Running CoreMark on SonicBOOM Simulator
We have created a simulator with the short-forwards branch (SFB) optimization of SonicBOOM, an out-of-order execution superscalar RISC-V CPU, and ran CoreMark.
The results were CoreMark/MHz 6.89 and 6.45 with and without changing ee_u32
from unsigned int
to signed int
, respectively.
These results show that SonicBOOM can achieve the nominal value of 6.2 CoreMark/MHz.
BOOM
Berkeley Out-of-Order Machine (BOOM) is one of the RTL generators included in Chipyard introduced in the previous article, and can generate RISC-V out-of-order execution superscalar CPUs.
Currently, it is BOOM version3 (BOOMv3), also known as SonicBOOM.
The SonicBOOM nominal CoreMark/MHz is 6.2.
SFB optimization
The short-forwards branch (SFB) optimization is described in SonicBOOM: The 3rd Generation Berkeley Out-of-Order Machine as follows:
As an example, SonicBOOM achieves 6.15 CoreMark/MHz with the SFB optimization enabled, compared to 4.9 CoreMark/MHz without.
However, this SFB optimization is not enabled by default.
BOOM Simulator
The created BOOM simulators are the following two simulators that use Verilator.
simulator-chipyard-MegaBoomConfig
: Default (SFB Optimization Disabled)simulator-chipyard-MegaBoomConfig-SFB
: SFB Optimization Enabled
There are several types of BOOM configurations. We have created MegaBoom simulators with a 4-wide BOOM configuration.
CoreMark
CoreMark is based on the riscv-coremark included in Chipyard.
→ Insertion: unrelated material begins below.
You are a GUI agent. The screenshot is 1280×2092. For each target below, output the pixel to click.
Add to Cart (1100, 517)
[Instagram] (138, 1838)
As shown in the table below, we have built four types of CoreMark. They are a combination of two types of CFLAGS
, -O2
and -O3
, and two types of ee_u32
, the default unsigned int
and signed int
.
ee_u32 | |||
---|---|---|---|
unsigned int | signed int | ||
CFLAGS | -O2 | coremark.o2-u32 | coremark.o2-s32 |
-O3 | coremark.o3-u32 | coremark.o3-s32 |
In addition, ITERATIONS
of CoreMark is 10, and GCC 11.1.0 is used for building CoreMark.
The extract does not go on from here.